Most Medicaid services are free to consumers.

Bevin's incoming administration should consider the value of federal funds that cover 100% of the Medicaid expansion until 2017, Rowland said. The state share will gradually increase to 10% by 2020.

"In a poor state like Kentucky, this provides a lot of federal money to cover a lot of people," Rowland said.

Medicaid has now grown to serve nearly 1.2 million residents, or a quarter of Kentucky's population — about one-third of them added through the expansion under the federal health law.

About 500,000 of the Kentuckians covered by Medicaid are children.

Bevin's election came just days Beshear kicked off the third enrollment push under the 2-year-old program, which lasts until Jan. 31. A recent Kaiser Family Foundation report found that 43% of nearly 285,000 still uninsured people in Kentucky were eligible for Medicaid.

Repealing Obamacare has been a rallying cry for Republicans for years. As a result, many are watching to see whether Bevin can roll it back in Kentucky.

A recent Bluegrass Poll found that 54% wanted to keep the Medicaid expansion, while 24% said they wanted the next governor to reverse it. The rest were undecided.

Emily Beauregard, executive director of Kentucky Voices for Health, said there was “a lot of concern, but also a lot of confusion” given that “none of us really understand what Bevin is proposing or how that’s going to look.”

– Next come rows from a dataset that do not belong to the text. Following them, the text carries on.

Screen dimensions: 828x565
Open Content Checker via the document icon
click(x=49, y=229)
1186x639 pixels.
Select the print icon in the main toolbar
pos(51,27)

“The main concern is that whatever is proposed would include more barriers to access. That’s where we’re all holding our breath,” she said.

But a top Republican in the General Assembly, Senate President Robert Stivers, said he doesn't think proposed changes mean people will lose coverage.

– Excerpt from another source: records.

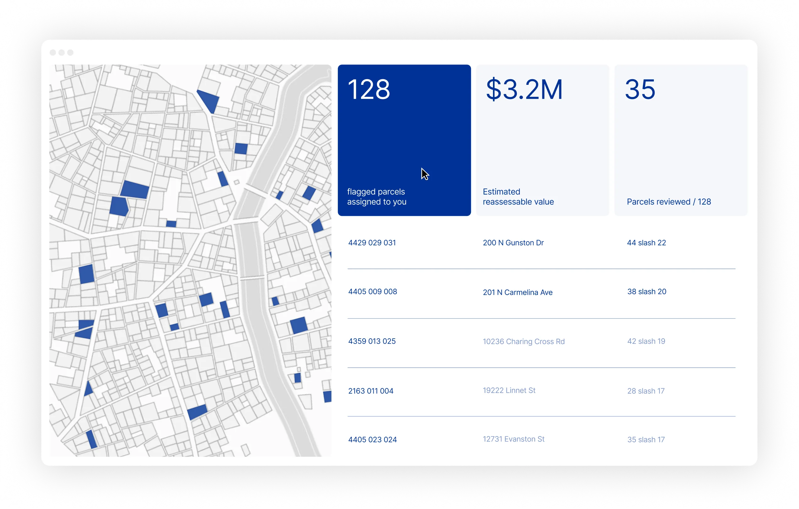Click the 10236 Charing Cross Rd address
This screenshot has width=799, height=509.
tap(523, 341)
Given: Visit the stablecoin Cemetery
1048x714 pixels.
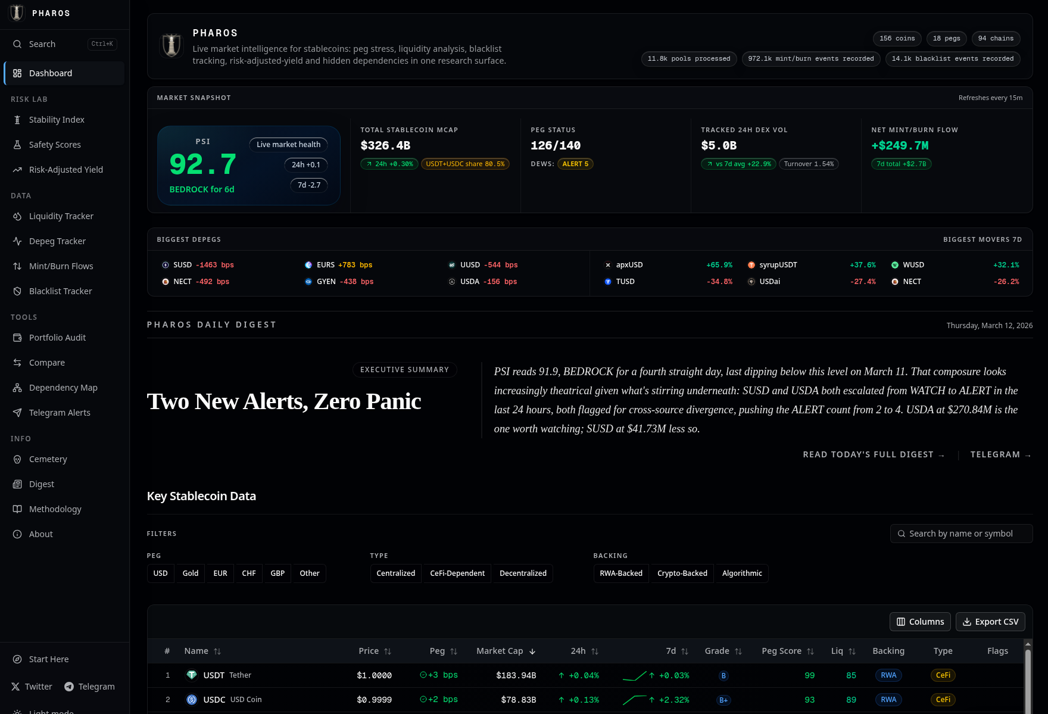Looking at the screenshot, I should [48, 459].
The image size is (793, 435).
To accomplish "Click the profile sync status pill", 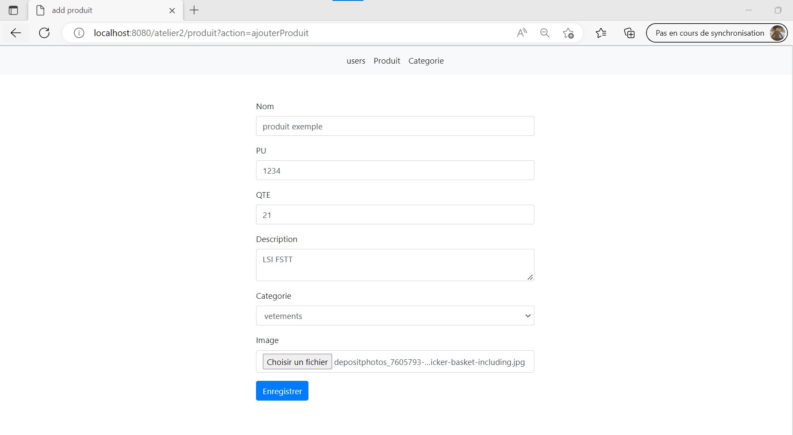I will pos(717,33).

"I think what you’re going to see is a transition to a different type of coverage," Stivers said. "As Matt Bevin grew as a candidate, he realized that there would be this transition period, but there could be a product delivered to these individuals that would give them coverage."

Greg Stumbo, the speaker of the Democratic-controlled state House, told media outlets on Tuesday night he foresaw a “big battle” over kynect in the next legislative session.

The Foundation for Healthy Kentucky, a nonprofit group tracking the progress of the federal health law in Kentucky, said it will be monitoring any changes with its main interest making sure people don't lose access to health care.

"We believe Kentucky is better off when Kentuckians have access to affordable care," said Susan Zepeda, foundation president.

Kentucky is one of the nation’s poorest and unhealthiest states, and the only Southern state to fully embrace Obamacare despite the deep public antipathy toward the president. Bevin did well in eastern Kentucky, which enrolled large numbers of residents.

The uncertainties are causing worry among people who have insurance for the first time or depend on Medicaid for themselves and their children.

“This is going to be chaotic,” said Regan Hunt, the former director of Kentucky Voices for Health. “You want to believe the folks who are representing the state will actually take into account the needs and overall well-being of Kentuckians, but I honestly don’t know what’s going to happen next, and that’s scarier than anything else.”